The second most heavily weighted factor in credit scoring is how much of your available credit you're actually using. The lower your balances compared to your credit limits, the better. Here are a few tips on paying down your debts to best serve your credit score…

Prioritize your debts by how close the balances are to the credit limits: If boosting your score is your goal, look for the card or revolving account that's balance is closest to its limit. Make the biggest effort to pay as much as you can to this account while still maintaining at least the minimum balance toward the other accounts so that you don’t receive any late payments. After that account is paid down below 40% or so, you can then switch to the account that's the second closest to its limit. Your goal should be to eventually pay off all of your debt, continuing in this round-robin fashion. This is part of the normal suggestions we give customers of The Credit People that are focused on improving credit scores above all.

Avoid consolidating your debts: Many people want to transfer their balances to a single card, either to take advantage of a low rate, or for the convenience of having only one due date and interest rate to worry about. But for credit scoring purposes, it's typically better to have small balances on a number of cards than a large balance on one card or other revolving line of credit.

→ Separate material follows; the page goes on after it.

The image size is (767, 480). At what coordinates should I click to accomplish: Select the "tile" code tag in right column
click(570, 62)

That's because the score looks at the gap between the balance and the limit on each card, as well as on all of your cards put together.

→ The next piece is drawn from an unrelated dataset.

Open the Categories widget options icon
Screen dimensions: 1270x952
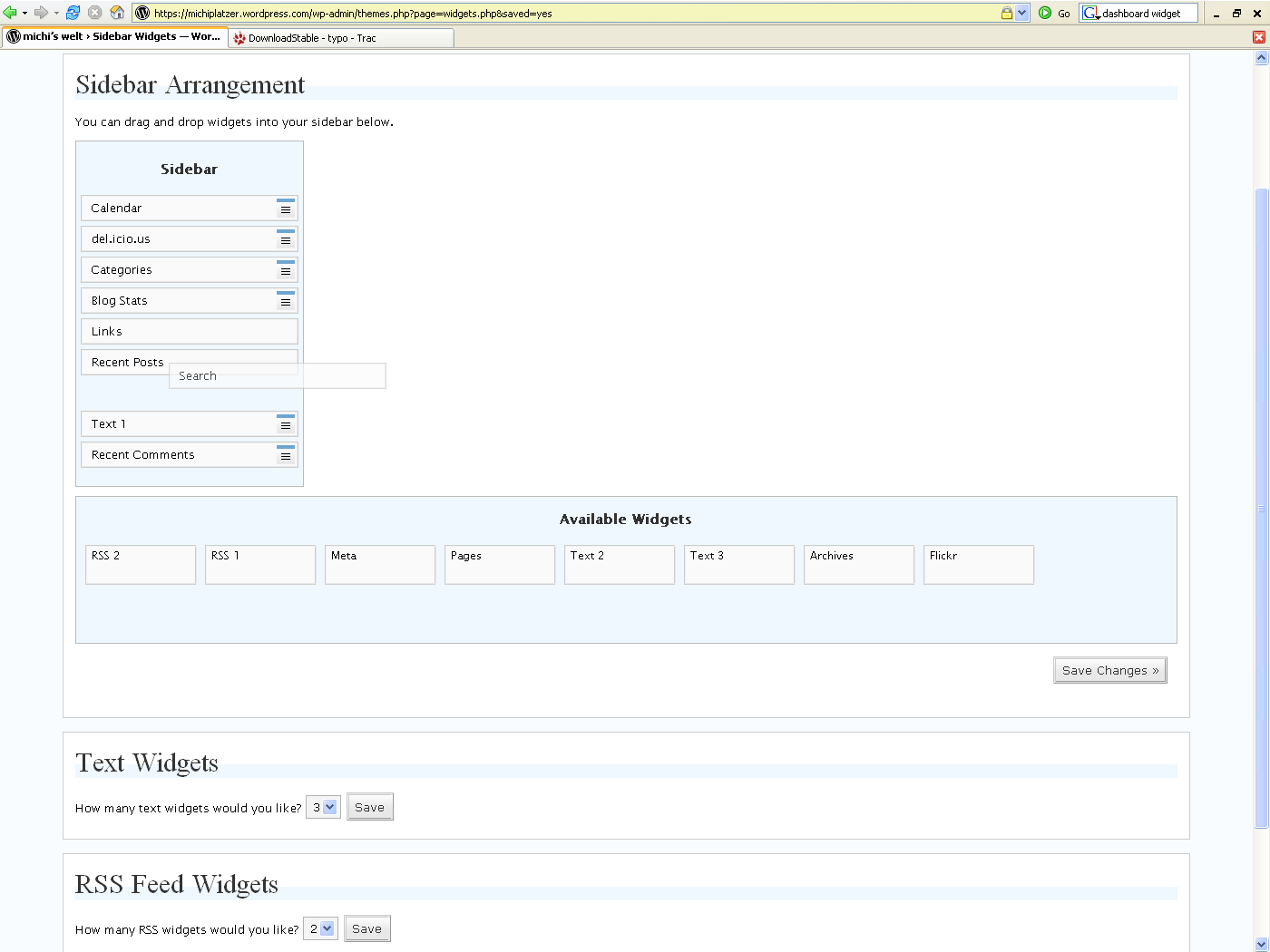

If you've already consolidated, you should most likely just stay put. Applying for new credit or transferring balances, as noted earlier, can negatively impact your score and offset any gain you might achieve.

If you think all of this doesn't apply to you because you never carry a balance, think again.

Having a lack of credit history for any given time can also cause “anxiety” when formulating your credit score. It might take years, but if you do not use any credit, it will begin to affect your score over time. More importantly, is how your “credit mix” is affected by the lack of revolving credit accounts present in your credit file. This is not the same as having a credit card with a zero balance; this is when you choose not to have any credit cards at all. A lack of credit cards or “revolving” credit within your credit file will negatively affect your score as well.

Keep these tips in mind when you’re paying debts and closing accounts to ensure the best possible outcome for your credit score.